Author: Stan Reents, PharmD
Original Posting: 05/06/2007 05:01 AM
Last Revision: 11/19/2018 05:24 AM

It seems "steroids" (ie., anabolic steroids) in sports just won't go away. Here are 5 high-profile cases from the past several decades:

HIGH-PROFILE CASE #1: Canadian Sprinter Ben Johnson

In 1988, at the Seoul Olympics, Canadian sprinter Ben Johnson beat American Carl Lewis in the 100-meter dash to win the gold medal. Several days later, it was reported that Johnson tested positive for stanozolol, a very potent anabolic steroid. Even though it was well-known that Russian and East German athletes had been abusing steroids for years, Johnson's violation caused the sporting world to sit up and take notice. Anabolic steroids became a class-III Controlled Substance in the US in 1990.


In March 2002, an anabolic steroid known as "norbolethone" was discovered in a urine sample from an athlete. Norbolethone was studied by Wyeth Pharmaceuticals from 1967 to 1971 but never marketed in the US due to its toxicity. Thus, its reappearance 3 decades later was highly unusual.

In June 2003, an anonymous track coach finds a syringe of clear liquid and mails it to the US Anti-Doping Agency (USADA) in Colorado Springs, Colorado for testing. A previously unknown steroid -- a "designer" steroid -- is discovered. Its chemical name is tetrahydrogestrinone (THG), but on the street, it is referred to as "The Clear".

It turns out that THG and norbolethone are closely related. Also, as with stanozolol, the anabolic-to-androgenic ratio for norbolethone is very high, making both drugs ideal performance-enhancing substances.

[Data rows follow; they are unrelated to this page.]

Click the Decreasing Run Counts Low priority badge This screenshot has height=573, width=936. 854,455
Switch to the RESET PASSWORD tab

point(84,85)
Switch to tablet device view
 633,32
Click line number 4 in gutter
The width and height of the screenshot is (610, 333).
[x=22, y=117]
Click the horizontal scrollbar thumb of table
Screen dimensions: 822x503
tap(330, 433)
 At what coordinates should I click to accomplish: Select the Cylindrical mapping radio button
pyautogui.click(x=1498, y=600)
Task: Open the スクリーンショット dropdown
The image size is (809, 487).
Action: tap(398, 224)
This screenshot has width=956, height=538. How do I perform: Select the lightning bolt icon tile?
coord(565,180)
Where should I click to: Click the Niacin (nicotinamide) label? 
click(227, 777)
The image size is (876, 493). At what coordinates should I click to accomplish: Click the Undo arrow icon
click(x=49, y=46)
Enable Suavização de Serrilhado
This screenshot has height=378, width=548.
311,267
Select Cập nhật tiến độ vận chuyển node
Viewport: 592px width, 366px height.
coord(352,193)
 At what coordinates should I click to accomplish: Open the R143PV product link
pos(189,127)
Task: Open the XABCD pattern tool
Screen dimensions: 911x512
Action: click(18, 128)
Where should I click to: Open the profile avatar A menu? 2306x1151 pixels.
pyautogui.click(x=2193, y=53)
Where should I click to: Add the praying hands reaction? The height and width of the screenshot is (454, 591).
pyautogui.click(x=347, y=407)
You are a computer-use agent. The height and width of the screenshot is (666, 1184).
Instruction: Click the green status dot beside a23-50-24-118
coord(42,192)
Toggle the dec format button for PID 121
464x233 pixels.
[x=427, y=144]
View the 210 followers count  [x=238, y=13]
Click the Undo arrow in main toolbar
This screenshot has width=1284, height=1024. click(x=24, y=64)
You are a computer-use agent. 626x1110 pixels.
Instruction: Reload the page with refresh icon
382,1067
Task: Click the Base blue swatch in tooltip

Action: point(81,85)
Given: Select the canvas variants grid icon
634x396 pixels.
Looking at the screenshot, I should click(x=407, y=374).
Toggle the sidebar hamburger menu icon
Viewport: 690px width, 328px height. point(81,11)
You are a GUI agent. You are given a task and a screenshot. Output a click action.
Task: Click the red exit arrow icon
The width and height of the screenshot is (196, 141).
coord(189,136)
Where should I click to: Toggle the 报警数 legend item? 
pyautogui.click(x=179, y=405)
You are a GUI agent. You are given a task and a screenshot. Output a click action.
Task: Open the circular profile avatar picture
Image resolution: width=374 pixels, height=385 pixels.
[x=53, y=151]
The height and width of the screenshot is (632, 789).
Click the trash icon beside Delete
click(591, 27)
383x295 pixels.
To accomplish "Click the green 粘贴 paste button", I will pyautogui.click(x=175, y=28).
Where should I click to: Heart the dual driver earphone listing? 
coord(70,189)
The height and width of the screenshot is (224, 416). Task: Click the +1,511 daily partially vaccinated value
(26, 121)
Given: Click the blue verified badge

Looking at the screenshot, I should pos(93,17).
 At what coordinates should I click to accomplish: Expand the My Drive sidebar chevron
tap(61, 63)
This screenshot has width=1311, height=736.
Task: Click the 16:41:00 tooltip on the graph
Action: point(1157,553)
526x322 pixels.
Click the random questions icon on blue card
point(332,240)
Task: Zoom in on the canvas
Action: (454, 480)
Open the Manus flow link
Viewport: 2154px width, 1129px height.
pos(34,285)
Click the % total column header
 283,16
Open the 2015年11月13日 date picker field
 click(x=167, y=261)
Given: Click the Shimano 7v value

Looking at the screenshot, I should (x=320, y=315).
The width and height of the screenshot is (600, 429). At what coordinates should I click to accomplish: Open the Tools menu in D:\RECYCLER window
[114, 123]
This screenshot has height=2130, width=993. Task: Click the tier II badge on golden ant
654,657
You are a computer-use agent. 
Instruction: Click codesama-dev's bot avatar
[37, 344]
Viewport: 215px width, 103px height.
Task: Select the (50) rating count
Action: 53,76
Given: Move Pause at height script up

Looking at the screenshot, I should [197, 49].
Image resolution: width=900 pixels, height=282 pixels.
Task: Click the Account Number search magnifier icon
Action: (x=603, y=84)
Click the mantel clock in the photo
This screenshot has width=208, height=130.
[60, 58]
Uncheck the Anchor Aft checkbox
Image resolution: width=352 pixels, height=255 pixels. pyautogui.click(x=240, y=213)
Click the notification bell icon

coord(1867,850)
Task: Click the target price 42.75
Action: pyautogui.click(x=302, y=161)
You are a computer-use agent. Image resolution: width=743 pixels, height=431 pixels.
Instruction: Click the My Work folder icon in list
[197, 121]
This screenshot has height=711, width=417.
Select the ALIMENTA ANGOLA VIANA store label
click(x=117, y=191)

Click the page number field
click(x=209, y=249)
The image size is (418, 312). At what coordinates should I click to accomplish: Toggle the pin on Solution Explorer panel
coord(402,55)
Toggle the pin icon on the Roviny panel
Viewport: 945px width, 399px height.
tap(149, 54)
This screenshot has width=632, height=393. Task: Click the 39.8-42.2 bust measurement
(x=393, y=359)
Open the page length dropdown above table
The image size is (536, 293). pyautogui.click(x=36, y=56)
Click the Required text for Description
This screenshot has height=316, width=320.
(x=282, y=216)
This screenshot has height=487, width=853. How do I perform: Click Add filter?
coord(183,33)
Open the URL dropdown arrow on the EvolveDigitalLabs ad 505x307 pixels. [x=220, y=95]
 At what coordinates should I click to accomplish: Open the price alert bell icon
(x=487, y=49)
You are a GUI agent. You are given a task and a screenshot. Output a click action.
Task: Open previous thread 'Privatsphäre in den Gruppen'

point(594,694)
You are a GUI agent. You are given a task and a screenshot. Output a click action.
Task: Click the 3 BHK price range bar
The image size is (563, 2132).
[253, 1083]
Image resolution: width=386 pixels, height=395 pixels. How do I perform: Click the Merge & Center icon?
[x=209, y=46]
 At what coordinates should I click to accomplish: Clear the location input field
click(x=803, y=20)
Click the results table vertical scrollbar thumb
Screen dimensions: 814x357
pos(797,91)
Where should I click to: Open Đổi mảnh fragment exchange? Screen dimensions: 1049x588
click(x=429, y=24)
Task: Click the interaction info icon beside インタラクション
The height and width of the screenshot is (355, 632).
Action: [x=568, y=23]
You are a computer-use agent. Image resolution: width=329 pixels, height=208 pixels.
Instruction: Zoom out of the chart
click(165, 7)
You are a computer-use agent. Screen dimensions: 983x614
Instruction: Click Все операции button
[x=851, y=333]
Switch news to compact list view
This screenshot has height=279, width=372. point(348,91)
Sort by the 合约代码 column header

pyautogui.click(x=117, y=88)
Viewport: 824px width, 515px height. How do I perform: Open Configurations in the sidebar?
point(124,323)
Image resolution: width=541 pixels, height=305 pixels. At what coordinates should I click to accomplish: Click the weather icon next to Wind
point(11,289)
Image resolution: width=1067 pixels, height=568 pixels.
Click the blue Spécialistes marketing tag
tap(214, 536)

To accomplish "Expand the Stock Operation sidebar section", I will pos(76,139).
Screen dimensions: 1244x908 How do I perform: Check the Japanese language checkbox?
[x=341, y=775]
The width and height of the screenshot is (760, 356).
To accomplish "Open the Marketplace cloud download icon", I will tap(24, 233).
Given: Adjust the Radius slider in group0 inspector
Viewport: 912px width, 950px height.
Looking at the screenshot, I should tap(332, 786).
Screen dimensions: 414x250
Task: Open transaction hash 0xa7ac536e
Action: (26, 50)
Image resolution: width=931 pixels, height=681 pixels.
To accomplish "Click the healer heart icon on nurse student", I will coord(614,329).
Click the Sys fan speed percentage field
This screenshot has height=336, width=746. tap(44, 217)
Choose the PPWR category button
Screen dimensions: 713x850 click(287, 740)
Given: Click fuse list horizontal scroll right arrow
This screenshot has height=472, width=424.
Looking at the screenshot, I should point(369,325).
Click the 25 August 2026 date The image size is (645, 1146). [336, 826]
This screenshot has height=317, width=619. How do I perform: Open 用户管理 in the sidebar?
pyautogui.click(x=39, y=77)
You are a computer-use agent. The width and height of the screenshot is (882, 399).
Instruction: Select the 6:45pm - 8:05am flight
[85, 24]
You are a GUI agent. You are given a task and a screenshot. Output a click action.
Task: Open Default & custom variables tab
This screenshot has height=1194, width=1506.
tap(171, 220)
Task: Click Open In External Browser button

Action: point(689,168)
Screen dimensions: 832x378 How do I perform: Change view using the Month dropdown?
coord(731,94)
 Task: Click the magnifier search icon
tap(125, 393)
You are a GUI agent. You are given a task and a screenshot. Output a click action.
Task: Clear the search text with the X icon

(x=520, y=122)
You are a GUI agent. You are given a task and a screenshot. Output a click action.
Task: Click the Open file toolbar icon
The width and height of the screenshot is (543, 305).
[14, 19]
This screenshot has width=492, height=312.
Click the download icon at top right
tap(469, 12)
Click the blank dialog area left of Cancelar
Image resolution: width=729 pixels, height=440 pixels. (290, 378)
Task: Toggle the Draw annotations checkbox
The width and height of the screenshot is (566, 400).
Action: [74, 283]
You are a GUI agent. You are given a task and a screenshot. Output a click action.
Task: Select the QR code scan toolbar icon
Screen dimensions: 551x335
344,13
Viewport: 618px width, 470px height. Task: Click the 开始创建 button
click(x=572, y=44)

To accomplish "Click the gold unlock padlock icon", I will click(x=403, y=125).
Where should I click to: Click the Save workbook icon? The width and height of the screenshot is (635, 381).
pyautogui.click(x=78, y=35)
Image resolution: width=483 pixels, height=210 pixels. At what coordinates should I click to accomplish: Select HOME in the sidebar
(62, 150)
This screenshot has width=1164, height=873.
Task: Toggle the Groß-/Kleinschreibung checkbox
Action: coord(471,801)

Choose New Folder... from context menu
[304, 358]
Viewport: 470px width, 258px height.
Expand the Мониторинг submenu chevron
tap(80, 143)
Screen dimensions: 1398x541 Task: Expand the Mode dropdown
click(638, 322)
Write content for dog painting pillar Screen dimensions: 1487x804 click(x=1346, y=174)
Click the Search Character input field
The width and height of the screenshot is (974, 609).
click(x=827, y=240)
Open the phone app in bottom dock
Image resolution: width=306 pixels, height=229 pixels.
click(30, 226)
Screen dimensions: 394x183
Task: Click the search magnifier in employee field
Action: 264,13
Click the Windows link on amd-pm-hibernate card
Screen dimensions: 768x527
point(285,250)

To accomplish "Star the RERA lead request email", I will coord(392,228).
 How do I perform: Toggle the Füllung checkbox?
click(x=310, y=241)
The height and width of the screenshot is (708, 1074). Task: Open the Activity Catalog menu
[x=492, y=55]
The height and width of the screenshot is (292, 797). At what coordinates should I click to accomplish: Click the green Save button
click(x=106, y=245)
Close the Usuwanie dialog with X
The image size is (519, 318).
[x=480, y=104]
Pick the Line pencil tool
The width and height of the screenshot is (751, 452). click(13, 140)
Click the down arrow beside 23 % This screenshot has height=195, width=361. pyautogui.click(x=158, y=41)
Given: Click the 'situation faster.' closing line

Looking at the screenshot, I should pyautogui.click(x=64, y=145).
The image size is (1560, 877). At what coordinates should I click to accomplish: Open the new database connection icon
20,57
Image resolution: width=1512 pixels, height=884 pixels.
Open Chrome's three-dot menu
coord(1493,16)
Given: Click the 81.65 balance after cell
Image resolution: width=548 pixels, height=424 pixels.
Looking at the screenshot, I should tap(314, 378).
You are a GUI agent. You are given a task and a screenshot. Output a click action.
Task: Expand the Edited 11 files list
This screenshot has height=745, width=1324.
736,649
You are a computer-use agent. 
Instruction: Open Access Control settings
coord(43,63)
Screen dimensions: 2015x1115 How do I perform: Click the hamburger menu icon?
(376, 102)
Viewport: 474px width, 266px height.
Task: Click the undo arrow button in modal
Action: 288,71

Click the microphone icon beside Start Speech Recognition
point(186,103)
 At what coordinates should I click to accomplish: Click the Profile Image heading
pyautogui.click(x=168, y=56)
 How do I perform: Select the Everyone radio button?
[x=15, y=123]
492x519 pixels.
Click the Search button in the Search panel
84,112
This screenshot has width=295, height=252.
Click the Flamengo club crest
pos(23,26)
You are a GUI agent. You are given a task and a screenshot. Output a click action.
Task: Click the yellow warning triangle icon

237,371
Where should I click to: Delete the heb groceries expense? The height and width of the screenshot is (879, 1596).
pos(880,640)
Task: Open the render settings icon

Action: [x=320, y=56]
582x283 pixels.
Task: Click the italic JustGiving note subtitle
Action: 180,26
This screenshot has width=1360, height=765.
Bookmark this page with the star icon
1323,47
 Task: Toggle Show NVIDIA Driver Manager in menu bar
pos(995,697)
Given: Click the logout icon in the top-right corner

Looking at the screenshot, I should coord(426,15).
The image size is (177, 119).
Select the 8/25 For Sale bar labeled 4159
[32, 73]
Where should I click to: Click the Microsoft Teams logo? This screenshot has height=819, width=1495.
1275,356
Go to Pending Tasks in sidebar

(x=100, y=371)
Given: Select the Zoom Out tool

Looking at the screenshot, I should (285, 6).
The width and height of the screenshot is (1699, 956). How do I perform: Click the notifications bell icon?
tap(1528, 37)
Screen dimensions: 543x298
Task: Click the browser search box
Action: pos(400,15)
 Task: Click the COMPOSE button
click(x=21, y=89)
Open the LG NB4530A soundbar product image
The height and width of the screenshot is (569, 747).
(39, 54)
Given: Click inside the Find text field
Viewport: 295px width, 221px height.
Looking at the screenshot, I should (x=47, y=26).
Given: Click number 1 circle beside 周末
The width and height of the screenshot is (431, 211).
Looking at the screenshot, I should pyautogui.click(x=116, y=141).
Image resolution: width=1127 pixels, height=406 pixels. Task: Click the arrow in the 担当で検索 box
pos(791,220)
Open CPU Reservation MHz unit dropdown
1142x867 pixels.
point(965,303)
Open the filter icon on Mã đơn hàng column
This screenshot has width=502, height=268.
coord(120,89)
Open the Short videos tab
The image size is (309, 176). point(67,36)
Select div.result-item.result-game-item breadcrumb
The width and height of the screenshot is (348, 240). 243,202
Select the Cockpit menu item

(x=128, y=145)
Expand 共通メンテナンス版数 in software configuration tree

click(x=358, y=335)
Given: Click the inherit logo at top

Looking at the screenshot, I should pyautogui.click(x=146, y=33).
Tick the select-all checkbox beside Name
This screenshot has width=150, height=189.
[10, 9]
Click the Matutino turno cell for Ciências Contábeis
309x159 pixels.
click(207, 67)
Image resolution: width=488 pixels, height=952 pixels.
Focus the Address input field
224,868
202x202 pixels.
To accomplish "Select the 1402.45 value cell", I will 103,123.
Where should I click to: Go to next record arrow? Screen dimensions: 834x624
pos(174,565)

Don Catlin, MD, at UCLA, then went to work developing an assay to detect THG. Even though THG was never marketed commercially, suddenly, athletes started turning up positive: Regina Jacobs, an American middle-distance runner, and UK sprinter Dwain Chambers, to name a few. Chambers admitted he was using supplements from BALCO Labs, a Burlingame, California company. THG (aka "The Clear") was traced to this lab.

On September 3, 2003, BALCO was raided and its founder, Victor Conte, was arrested. Conte argued that THG was not a steroid, though, on October 28, 2003, the FDA issued a press release stating that THG was, in fact, an unapproved new drug, and not a dietary supplement. Research published in May 2004 showed that THG was unquestionably a potent anabolic steroid (Death AK, et al. 2004). On December 3, 2004, during a TV interview on ABCs 20/20, Conte implied that Marion Jones, Barry Bonds, and other elite athletes were recipients of substances originating from BALCO.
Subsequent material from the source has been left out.